[Text excerpt]
▼
Linda also blamed herself for Doug's behavior. ``Some core part of her felt he was right, that the problem was hers,'' McGinley said.

So Linda tolerated the barbs Doug flung, even in front of friends and strangers. ``You know these redheads. They never get enough sex and chocolates,'' he said at a party. He chided her for the easy life she bought with his money. Even as he supported her efforts to get well, he belittled her:

``See how much I love my wife,'' he told his sister-in-law. ``Look how much I've spent on her counseling.''
***

Doug preferred a tangible return on his investments. He owned part of an Edina apartment building and played the commodities' and stock markets; his salary and investment income totaled as much as $250,000 a year.

He also invested in guns, pricey Kimber rifles and Ruger pistols that would increase in value. Guns, he could hold. Guns, he could show off. When friends visited, Doug passed around his newest gun as others might pass around a graphite fishing pole or heirloom jewelry.

Doug rarely hunted. He sometimes shot at targets and blackbirds at his in-laws' farm near Faribault. He told Bruneau that he slept with a handgun under his pillow for a time ``to protect my beautiful wife.''

The guns made Linda nervous. She didn't know exactly how many he had. She didn't know exactly where he kept them. Police later would find seven rifles and five pistols in the couple's basement exercise room and the closet of the bedroom they shared.
▲
[Data listing]
▼
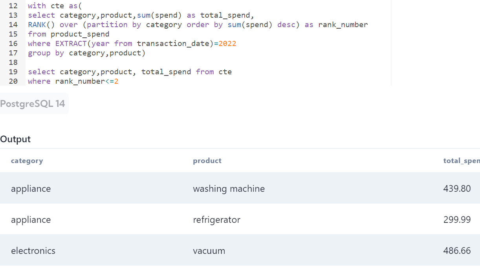Viewport: 480px width, 268px height.
Task: Click the 439.80 spend value
Action: pos(457,189)
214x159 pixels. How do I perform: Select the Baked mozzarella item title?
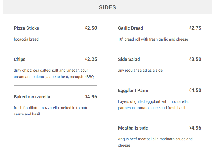pyautogui.click(x=32, y=97)
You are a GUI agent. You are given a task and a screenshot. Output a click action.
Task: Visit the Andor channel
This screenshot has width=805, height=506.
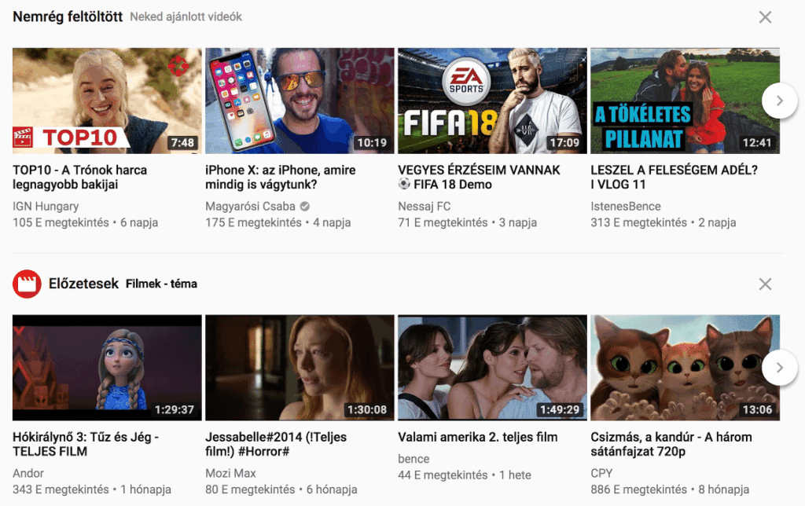[25, 473]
▲
[Prompt 1] According to the excerpt about Linda and Doug, why did Linda tolerate the barbs Doug flung at her? Answer in one to three sentences.
[Prompt 2] Reproduce everything in the excerpt about Linda and Doug from "Doug preferred a" down to "as $250,000 a year.".
The listing has no connection to the excerpt about Linda and Doug.

[Problem solution 1] Linda tolerated Doug's barbs because she blamed herself for his behavior. Some core part of her felt he was right and that the problem was hers.

[Problem solution 2]
Doug preferred a tangible return on his investments. He owned part of an Edina apartment building and played the commodities' and stock markets; his salary and investment income totaled as much as $250,000 a year.